Vista Premium and loading open-source public tools

So Vista Home Premium installed Ok last night.

Score so far is 2 Ok of 3:
- Vista Home Premium: success - is happy with my old Motherboard
- Kaspersky Anti-Virus v6: failed to install
- Creative Audigy 4 driver: success - Windows Media Player works

Reminder: I am NOT trying to find new things that work - only if the tools I am comfortable with work. For example no doubt Vista comes with a snazy media player, but I want to use VLC from http://www.videolan.org/ - so if no VLC, then no Vista for me (yet).

U3 on my portable drive:
Beep - big not-o. I have a 2GB USB drive which contains FireFox, OpenOffice and all of my normal tools and settings. I use this daily on 4 to 5 computers at work. My ScanDisk u3 Cruzor USB device shows up as broken under Device manager and no virtual CD shows up under Windows Explorer. The "data" section of the drive shows up, but since it is encrypted it cannot be accessed without the "LaunchPad" working.

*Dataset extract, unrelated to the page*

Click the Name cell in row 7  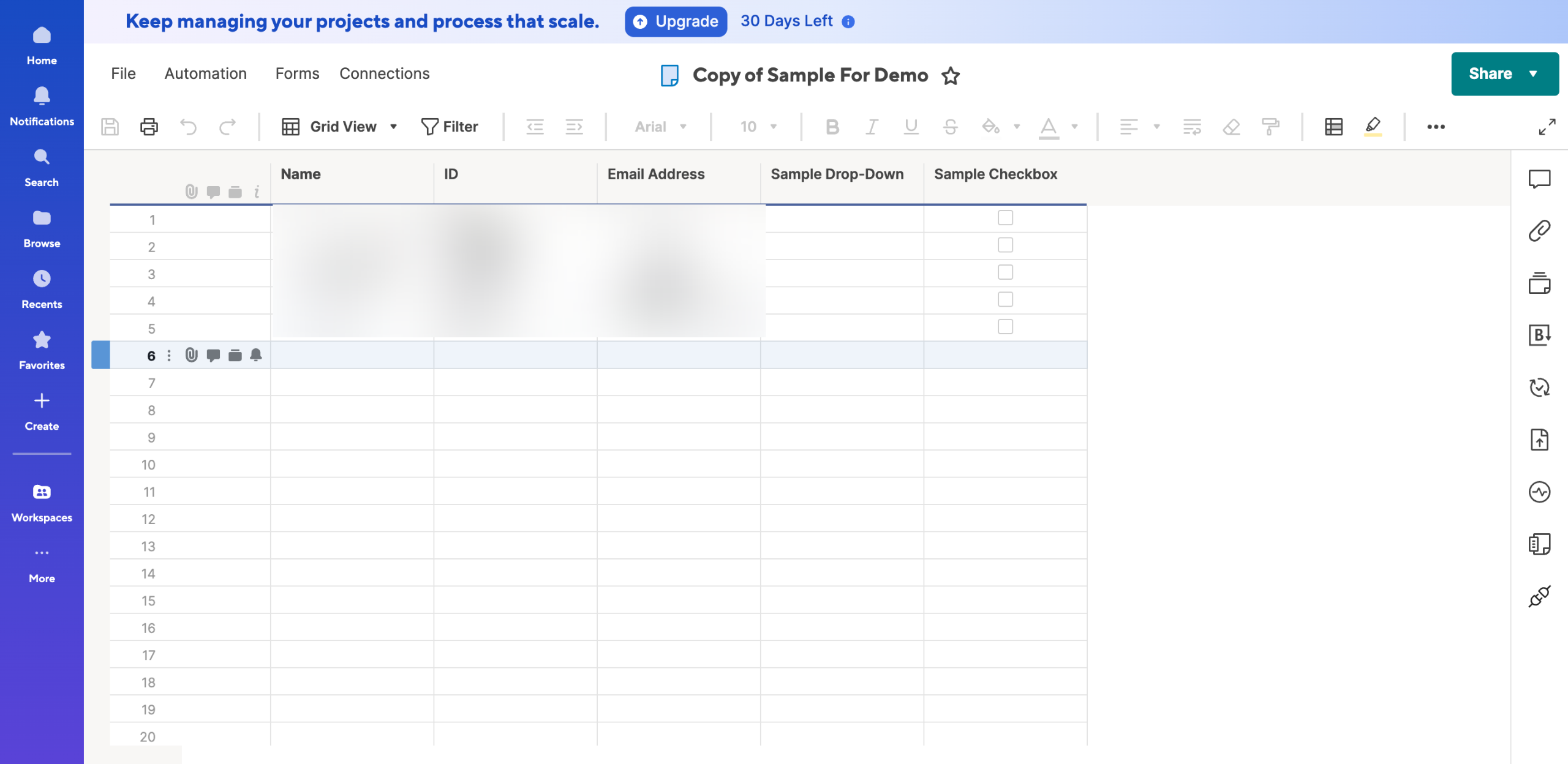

Having Windows search for an updated driver gets the nice message "It is up to date" but it doesn't work. www.u3.com is pretty useless (as of today) since it just says click your U3 task bar icon to update ... but of course I have no U3 task bar icon since LaunchPad doesn't work.

Score so far is 2 of 4 Ok:
- U3 USB sticks: failed - they don't mount

FireFox 2.0.0.1
So, no USB stick with FireFox so lets see how official non-portable FireFox works from http://www.mozilla.com. Oops - I get the error "FireFox Setup 2.0.0.1.exe" is not a valid Win32 application.

Score so far is 2 of 5 Ok:
- FireFox 2.0.0.1: failed: isn't even recognized as valid Win32 app

Aarg! I just noticed Vista Windows Explorer STILL starts up in my "Start menu" directory. Holy cow - such an idiotic thing; of all the things they change mindlessly, they don't change the one dumbest decision Microsoft ever made! Why don't they start Windows explorer in my home directory or some other SANE place!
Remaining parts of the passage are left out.